Proceedings Article | 27 July 2019
KEYWORDS: Microscopy, Molecules, Neural networks, Super resolution, Biological research, Image classification, Image restoration, Machine learning, Image resolution, Image processing
Deep learning has become an extremely effective tool for image classification and image restoration problems. Here, we address two fundamental problems of localization microscopy using machine learning: emitter density, and color determination.
Modern microscopy can produce images of biological specimen at very high (super) resolution, by precisely determining the positions of numerous blinking light emitting molecules over time. To achieve fast acquisition time, a high density of molecules is required, which poses a significant challenge in terms of image processing. Existing approaches use elaborate algorithms with many parameters that require tuning and a long computation time. Here, we report an ultra-fast, precise, and parameter-free method for super-resolution microscopy that utilizes deep-learning: by feeding the computer images of dense molecules along with their correct positions, it is trained to automatically produce super-resolution images from blinking data.
Next, we demonstrate how neural networks can exploit the chromatic dependence of the point-spread function to classify the colors of single emitters imaged on a grayscale camera. While existing single-molecule methods for spectral classification require additional optical elements in the emission path, e.g. spectral filters, prisms, or phase masks, our neural net correctly identifies static as well as mobile emitters with high efficiency using a standard, unmodified single-channel configuration – based on inherent chromatic aberrations in a standard microscope.
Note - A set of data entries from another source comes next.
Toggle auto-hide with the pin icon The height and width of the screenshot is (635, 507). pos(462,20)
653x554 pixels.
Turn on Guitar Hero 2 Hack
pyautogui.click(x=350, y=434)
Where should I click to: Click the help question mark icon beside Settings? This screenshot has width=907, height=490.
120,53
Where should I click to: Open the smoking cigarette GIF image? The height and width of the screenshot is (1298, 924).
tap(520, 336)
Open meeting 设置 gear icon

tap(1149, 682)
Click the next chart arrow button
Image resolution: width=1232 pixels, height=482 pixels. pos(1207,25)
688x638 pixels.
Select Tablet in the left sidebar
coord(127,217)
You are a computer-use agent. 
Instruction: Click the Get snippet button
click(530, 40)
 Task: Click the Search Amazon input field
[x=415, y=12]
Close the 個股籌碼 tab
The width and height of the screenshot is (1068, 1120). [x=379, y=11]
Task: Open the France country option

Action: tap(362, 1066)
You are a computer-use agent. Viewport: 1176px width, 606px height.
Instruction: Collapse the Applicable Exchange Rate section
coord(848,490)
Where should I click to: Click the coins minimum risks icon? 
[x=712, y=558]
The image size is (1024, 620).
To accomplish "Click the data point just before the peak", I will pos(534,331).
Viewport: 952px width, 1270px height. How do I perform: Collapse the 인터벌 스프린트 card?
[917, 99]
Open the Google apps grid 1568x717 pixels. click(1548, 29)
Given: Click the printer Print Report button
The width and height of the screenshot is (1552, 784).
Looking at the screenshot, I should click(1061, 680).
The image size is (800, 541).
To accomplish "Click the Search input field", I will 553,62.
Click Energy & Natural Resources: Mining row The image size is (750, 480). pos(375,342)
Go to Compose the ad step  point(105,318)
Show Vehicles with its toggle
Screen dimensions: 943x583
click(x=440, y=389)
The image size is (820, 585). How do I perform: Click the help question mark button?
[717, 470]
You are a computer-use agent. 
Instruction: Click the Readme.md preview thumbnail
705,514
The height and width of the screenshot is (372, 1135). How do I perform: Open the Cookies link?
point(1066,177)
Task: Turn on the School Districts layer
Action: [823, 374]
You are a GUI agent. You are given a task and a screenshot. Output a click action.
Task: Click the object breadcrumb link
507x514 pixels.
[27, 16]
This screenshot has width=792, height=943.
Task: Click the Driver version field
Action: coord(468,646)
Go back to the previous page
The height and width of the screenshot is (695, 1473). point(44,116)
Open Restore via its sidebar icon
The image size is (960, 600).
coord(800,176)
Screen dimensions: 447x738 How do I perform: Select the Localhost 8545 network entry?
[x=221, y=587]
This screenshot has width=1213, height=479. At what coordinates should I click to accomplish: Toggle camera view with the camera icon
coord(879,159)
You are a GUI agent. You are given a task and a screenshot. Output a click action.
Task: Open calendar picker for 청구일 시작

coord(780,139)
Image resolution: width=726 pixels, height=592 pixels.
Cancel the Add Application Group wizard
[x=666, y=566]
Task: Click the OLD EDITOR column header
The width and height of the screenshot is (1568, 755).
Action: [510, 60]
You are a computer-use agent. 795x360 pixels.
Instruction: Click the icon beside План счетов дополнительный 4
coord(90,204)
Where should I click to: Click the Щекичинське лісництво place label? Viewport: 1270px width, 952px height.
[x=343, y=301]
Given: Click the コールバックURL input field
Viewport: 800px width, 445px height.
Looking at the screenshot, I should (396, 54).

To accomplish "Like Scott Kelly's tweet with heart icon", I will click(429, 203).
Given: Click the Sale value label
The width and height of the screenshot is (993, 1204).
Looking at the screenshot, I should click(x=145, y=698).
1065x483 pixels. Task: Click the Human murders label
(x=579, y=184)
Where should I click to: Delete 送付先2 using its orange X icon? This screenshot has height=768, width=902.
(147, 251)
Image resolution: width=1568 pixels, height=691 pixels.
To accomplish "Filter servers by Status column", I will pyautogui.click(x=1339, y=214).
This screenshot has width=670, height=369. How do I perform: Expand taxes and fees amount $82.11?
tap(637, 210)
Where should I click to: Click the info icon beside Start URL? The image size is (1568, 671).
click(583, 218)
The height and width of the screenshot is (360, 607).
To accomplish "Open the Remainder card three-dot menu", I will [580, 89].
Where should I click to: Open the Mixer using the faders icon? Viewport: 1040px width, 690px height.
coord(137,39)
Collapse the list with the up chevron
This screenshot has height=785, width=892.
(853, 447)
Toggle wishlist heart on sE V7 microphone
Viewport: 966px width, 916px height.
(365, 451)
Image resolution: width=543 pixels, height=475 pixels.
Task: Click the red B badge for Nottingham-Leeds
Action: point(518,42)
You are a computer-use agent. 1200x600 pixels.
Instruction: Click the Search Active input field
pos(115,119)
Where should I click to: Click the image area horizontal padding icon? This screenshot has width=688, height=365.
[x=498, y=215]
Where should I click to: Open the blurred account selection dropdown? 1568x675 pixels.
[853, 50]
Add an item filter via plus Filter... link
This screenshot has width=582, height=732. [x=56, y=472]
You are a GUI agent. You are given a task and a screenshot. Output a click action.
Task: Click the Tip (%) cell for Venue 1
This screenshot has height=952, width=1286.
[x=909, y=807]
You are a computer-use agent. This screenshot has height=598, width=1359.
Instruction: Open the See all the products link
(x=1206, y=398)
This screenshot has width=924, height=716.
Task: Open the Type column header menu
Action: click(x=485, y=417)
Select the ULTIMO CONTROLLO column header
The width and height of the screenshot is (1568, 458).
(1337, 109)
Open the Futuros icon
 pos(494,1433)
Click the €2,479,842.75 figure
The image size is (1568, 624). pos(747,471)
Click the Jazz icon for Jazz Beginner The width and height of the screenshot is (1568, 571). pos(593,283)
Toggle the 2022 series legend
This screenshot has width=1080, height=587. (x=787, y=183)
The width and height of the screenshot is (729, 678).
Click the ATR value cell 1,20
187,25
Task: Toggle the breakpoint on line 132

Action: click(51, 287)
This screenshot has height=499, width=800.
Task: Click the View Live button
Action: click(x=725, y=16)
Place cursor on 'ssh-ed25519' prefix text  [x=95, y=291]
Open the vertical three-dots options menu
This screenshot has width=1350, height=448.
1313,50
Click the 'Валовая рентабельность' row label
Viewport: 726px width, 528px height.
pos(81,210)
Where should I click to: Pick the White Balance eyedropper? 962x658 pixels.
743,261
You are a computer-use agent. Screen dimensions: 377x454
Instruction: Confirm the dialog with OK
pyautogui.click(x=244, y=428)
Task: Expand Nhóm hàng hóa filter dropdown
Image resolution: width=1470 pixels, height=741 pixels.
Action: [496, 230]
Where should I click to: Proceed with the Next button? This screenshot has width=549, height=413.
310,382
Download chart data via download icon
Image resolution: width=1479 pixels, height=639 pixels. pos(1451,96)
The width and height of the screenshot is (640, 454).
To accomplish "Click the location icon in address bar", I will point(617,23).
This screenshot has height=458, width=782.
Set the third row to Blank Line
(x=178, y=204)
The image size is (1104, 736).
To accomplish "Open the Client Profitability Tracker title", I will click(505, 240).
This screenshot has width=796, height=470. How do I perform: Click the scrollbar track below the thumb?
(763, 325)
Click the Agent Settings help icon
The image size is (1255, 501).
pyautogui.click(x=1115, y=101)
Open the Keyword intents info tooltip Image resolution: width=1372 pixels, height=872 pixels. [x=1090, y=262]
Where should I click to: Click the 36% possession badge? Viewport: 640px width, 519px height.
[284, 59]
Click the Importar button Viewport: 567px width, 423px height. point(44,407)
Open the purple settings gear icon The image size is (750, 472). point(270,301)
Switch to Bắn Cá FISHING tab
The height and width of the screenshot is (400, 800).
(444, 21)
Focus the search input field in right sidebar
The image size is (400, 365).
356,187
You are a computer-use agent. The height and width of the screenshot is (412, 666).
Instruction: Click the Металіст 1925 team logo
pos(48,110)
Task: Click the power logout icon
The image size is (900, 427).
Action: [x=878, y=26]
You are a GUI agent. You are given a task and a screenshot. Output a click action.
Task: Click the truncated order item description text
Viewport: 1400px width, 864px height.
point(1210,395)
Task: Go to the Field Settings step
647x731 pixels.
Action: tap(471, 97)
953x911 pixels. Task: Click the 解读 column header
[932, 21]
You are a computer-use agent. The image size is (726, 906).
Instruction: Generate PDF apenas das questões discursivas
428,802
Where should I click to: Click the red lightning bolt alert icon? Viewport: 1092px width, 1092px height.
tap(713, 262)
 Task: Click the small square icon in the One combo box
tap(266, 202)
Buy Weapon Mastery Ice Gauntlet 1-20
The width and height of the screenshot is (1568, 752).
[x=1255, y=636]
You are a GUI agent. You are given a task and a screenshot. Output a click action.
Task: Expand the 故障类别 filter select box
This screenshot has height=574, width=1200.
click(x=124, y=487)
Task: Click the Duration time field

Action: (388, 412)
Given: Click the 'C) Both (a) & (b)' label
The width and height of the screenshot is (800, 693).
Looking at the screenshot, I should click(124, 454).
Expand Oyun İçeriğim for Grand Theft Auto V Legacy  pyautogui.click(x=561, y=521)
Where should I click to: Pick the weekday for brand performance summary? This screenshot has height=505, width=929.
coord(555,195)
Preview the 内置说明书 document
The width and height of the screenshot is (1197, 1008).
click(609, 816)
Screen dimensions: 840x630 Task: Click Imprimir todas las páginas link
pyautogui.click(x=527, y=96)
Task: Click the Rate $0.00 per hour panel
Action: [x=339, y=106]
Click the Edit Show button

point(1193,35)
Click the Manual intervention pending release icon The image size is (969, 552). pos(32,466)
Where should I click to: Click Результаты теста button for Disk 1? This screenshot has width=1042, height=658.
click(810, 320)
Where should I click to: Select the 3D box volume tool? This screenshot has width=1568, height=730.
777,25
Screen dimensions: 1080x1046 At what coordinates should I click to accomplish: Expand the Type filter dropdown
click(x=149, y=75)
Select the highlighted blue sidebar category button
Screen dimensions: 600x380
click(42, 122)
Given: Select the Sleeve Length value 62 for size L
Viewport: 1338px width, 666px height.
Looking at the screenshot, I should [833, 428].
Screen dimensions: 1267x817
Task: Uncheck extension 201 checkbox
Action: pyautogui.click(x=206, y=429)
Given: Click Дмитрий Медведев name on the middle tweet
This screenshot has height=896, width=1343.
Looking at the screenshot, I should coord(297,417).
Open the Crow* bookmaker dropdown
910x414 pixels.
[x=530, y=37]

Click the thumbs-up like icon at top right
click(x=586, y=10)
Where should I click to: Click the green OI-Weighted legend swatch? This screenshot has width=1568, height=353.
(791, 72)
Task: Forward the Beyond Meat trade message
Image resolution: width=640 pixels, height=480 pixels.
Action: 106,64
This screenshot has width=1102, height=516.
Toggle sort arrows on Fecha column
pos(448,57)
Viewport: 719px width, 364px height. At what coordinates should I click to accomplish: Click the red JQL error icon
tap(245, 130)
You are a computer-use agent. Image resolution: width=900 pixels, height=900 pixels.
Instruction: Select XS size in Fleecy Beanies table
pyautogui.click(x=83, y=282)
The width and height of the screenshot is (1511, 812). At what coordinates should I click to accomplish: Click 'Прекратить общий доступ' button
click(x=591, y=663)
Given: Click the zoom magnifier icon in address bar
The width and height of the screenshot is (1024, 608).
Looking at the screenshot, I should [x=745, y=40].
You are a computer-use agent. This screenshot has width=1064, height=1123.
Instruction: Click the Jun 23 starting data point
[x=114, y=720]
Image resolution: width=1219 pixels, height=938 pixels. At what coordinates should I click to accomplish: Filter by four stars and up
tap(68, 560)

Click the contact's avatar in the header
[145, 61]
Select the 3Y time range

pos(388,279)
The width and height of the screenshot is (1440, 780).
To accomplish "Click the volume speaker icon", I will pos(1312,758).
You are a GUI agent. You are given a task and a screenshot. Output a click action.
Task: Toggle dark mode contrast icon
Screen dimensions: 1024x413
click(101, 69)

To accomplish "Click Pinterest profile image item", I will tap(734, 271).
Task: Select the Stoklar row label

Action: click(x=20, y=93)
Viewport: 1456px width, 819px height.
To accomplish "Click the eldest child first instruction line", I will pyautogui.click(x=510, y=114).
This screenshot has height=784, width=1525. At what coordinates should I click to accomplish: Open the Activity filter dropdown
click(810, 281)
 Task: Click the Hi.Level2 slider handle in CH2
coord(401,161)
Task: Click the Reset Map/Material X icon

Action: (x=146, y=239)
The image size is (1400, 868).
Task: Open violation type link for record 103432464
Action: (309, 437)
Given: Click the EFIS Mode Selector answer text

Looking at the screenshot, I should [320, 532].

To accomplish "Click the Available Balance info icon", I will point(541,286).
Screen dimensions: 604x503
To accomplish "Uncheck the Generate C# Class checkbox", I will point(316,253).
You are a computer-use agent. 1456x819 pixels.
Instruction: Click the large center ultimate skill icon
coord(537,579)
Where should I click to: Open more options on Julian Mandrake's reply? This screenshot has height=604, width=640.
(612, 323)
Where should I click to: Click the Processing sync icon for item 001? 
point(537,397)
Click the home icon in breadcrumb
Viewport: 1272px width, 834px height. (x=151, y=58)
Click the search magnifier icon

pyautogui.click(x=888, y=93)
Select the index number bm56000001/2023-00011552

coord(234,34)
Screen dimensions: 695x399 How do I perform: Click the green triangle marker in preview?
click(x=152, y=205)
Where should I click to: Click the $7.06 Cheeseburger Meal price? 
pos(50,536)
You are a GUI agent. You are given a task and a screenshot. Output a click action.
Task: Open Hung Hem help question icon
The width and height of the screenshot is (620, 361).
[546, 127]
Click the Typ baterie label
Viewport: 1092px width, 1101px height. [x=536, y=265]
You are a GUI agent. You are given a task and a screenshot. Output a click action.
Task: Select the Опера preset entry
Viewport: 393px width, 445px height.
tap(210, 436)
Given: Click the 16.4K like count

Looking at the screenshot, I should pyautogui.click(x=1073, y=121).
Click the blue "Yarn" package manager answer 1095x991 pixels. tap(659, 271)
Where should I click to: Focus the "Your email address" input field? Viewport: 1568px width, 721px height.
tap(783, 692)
Finally, we demonstrate how deep learning can be used to design phase-modulating elements that, when implemented into the imaging path, result in further improved color differentiation between species. While point-spread-function engineering for spectral differentiation has been implemented in various applications in recent years, the optimal way to design such a PSF remains unclear. Here, we use a neural net to perform such design automatically, directly optimizing the desired cost function, namely, simultaneous localization and color detection of point emitters.